Leo que Albert de la Torre está realizando un documental sobre Jango Edwards, ese payaso de origen americano que instalado en Europa y en los últimos años en Barcelona, ha sido una de las figuras mundiales más relevantes del nuevo clown, el nuevo payaso, el payaso integral, diría que el payaso descerebrado como máxima expresión del servicio indiscutible del humor cafre como revulsivo para las sociedades atascadas en sus desarrollismos canallas y anuladores de la inocencia, de la ilusión, de la risa que va más allá del ejercicio físico de una risotada y la movilización de cientos o miles de músculos que acaban repercutiendo en la cerebro de cada cuál que es por donde debe anidar en días alternos el alma.
Recordaré toda mi vida la noche que descubrí a Jango y su Troupe desquiciada en el Saló Diana.
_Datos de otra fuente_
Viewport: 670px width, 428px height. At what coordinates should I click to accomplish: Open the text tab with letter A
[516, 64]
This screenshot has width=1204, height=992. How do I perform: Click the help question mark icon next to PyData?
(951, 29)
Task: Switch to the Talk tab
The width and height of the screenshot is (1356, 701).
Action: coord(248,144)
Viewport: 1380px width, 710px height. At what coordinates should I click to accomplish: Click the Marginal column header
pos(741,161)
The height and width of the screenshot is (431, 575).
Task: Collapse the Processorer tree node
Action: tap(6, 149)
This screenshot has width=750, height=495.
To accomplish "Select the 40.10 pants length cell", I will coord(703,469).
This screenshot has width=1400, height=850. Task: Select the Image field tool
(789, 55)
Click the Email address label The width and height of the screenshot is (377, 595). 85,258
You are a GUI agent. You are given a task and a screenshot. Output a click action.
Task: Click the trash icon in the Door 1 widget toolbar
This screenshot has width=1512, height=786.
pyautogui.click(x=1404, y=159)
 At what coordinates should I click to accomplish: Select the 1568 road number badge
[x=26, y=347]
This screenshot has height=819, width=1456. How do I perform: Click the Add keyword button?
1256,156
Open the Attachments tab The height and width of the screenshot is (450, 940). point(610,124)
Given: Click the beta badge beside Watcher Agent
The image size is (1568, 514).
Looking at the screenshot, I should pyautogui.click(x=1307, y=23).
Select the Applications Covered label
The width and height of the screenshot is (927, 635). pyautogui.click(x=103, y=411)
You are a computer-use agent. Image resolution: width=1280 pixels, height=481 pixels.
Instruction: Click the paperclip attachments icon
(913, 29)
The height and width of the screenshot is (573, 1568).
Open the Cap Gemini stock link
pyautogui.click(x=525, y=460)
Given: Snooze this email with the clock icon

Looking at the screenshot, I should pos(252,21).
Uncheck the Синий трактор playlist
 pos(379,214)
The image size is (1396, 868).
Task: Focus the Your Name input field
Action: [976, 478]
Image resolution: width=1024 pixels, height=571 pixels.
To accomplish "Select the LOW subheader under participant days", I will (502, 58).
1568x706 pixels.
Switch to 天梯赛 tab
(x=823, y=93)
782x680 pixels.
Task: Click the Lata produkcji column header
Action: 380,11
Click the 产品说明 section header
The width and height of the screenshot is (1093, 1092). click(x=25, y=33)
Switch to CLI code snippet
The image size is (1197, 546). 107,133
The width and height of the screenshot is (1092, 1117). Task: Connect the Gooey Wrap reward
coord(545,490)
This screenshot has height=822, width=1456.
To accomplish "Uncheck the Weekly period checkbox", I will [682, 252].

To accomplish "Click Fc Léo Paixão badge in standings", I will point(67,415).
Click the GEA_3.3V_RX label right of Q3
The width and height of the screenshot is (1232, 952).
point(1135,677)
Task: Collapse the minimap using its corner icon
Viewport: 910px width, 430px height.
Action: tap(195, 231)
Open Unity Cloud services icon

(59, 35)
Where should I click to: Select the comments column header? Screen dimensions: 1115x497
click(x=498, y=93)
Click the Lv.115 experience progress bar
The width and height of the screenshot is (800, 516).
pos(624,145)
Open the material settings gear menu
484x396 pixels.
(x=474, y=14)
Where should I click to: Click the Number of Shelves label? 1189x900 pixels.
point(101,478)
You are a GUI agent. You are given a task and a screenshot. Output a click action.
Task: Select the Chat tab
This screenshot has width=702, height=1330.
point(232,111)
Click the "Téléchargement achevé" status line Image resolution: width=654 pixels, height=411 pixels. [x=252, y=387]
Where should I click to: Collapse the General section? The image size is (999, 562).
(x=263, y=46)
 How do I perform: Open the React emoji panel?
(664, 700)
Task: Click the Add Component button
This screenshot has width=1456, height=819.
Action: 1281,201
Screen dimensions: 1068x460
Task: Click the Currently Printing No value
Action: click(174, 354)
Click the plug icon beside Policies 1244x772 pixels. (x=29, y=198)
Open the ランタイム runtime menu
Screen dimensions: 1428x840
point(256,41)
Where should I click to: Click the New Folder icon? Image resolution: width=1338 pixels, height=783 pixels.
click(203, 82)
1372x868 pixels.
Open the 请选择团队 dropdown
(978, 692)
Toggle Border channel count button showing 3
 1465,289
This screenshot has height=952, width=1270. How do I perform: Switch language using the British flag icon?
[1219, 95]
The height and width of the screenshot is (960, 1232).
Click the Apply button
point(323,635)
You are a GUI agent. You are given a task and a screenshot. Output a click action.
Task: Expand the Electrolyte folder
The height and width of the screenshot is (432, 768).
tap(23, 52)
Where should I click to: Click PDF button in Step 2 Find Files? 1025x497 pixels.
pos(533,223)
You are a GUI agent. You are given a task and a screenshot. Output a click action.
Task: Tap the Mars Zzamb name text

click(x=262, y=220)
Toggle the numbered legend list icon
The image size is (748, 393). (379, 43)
Como muchos jóvenes teatristas, porreros y comprometidos políticamente hicimos de ese lugar un santuario y a este larguirucho que salía en pelotas, nuestro libertador temporal. Estoy hablando, si no me equivoco de los años 1976/77. Casi nada. Desde entonces su caminar por los escenarios mundiales, sus talleres, sus escuelas, sus proyectos para hacer del Clown algo más que un remedo para las fiestas de cumpleaños en los chalets adosados ha sido constante. No ha estado solo, son una docena de seres de humor que le han acompañado e incluso ayudado. No quiero dar más nombres, en este obituario oblicuo, solamente quiere recordar la última vez que lo vi en un festival, no recuerdo si hace diez años, más o menos, y su actitud ante la vida era de la misma intensidad de siempre, al borde de lo imposible, entre la destrucción y la regeneración. Su lucidez siempre prevalecía.
Pero como uno entra en unos callejones de espejos conversos, cóncavos y hasta lineales, se despierta casi cada día con bajas en la lista de FB o de la agenda telefónica. Todos rondan la edad que uno luce en su DNI con orgullo y satisfacción, pero en demasiadas ocasiones se acumula la sensación de pérdida de tiempo en el sentido de no haber hecho lo prometido, como es juntarse con alguno de los directores más prolíficos y celebrados, amigos de la infancia teatral, para hablar y dejar constancia de sus ideas metodológicas, estéticas, éticas, etcétera. En otras ocasiones es que hace muy poco, semanas, habías apuntado escribir a alguien para darle señales de la existencia y de tu reconocimiento y ya no llegas. Roger Justrafé es uno de esos casos. Acaba de poner punto final a su prolífica obra de dramaturgo, además de haber sido fundamental en su labor de realizador televisivo de materiales teatrales diversos. No sé qué más puedo añadir a esta desolación sorda.
Es por eso por lo que, una vez se he visto apagarse esta luna llena agosteña tan exuberante, mirando a las estrellas fugaces, no se encuentra nada más que un camino estrecho y serpenteante que lleva a la magnífica nada, ese lugar en donde todos los días serán iguales, sin necesidad de esperar a final de mes, ni a convocatorias de ayudas, ni a nada más que la sombra de lo que quisimos ser y quizás fuimos, o sea, polvo con el brillo apagado.
Sí, es cierto, siento algo de miedo a la soledad, a la tristeza, probablemente al silencio definitivo. Quisiera ser tan alto como la luna.